5. Radical renewal: a genuine new mission push!
This school includes both 'conservatives' of the Fr Barron type, who point to the type of mass movements that arose in part eras of decline in the Church, and as well as at least some traditionalists (including, at least in principle, myself!).
This is the group who looks for us all to accept the call to be saints, and step up to push for fundamental, radical change within the Church in order to generate the Mass movements necessary if Catholicism is necessary to survive in this country.
This is the school that argues that we can't afford half-baked, tokenistic reforms but need a comprehensive effort launched on many fronts at once.
It is the school that argues that we need to create a Catholicism in this country whose practice is genuinely in continuity with the broader tradition and patrimony of the Church and entirely orthodox in content. But also one that engages in active discernment of developments within the Church and the world as it is now, seeking to incorporate and respond to the positive developments and insights of recent decades, even while rejecting and resisting those that do not past the tests of consistency with truth.

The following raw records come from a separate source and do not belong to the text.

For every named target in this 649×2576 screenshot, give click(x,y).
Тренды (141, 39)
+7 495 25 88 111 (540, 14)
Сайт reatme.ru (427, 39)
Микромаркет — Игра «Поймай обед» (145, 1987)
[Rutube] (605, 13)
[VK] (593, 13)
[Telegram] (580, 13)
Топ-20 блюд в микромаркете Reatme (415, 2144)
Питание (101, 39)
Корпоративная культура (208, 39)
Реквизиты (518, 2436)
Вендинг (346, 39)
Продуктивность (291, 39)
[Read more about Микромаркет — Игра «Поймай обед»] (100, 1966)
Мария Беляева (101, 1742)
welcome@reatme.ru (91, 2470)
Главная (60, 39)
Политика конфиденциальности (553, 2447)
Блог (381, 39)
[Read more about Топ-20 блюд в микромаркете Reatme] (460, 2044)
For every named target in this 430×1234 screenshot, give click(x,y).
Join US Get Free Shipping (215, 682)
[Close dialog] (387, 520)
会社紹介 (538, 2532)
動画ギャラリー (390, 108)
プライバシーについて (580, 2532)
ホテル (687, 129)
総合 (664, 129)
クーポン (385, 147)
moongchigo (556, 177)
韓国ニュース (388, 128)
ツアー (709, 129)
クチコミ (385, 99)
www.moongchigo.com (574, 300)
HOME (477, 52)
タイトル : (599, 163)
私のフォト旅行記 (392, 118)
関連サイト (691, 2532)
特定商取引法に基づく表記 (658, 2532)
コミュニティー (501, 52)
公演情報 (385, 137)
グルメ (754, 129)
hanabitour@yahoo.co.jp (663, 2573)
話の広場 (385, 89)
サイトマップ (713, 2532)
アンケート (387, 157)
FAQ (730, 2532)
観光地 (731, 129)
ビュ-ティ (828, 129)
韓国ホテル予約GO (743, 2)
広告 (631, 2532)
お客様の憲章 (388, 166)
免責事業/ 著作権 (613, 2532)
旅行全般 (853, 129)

And on this topic there was an interesting post on Rorate Caeli recently (surprisingly in view of the content) from an SSPX priest who pointed to the failure of the TLM liturgy in itself to evangelise, and called for a new push to ditch those offputting traditionalist trappings (you know, the Amish look in dress, the weird conspiracy theories, and the sour, unwelcoming faces in some places) and genuinely try to get out from the ghetto and engage and convert those around us. Let's just say that the responses to the Rorate post certainly sorted out the remnant faction from those who actually want to engage in re-evangelization!
And of course, actually doing this, actually stepping up to the plate is no simple thing to do. But Easter and the time up to Pentecost is the perfect time to pray for the necessary grace and guidance.
And on that note, I'll be taking a short posting break for Easter.
But please do keep commenting and tell me if you think I'm being too hard on some, or have otherwise got it wrong.
In the meantime I'll leave you with some eye candy pictures relating to the Gospel of each day for the season to enjoy...
May you have a holy and happy Easter.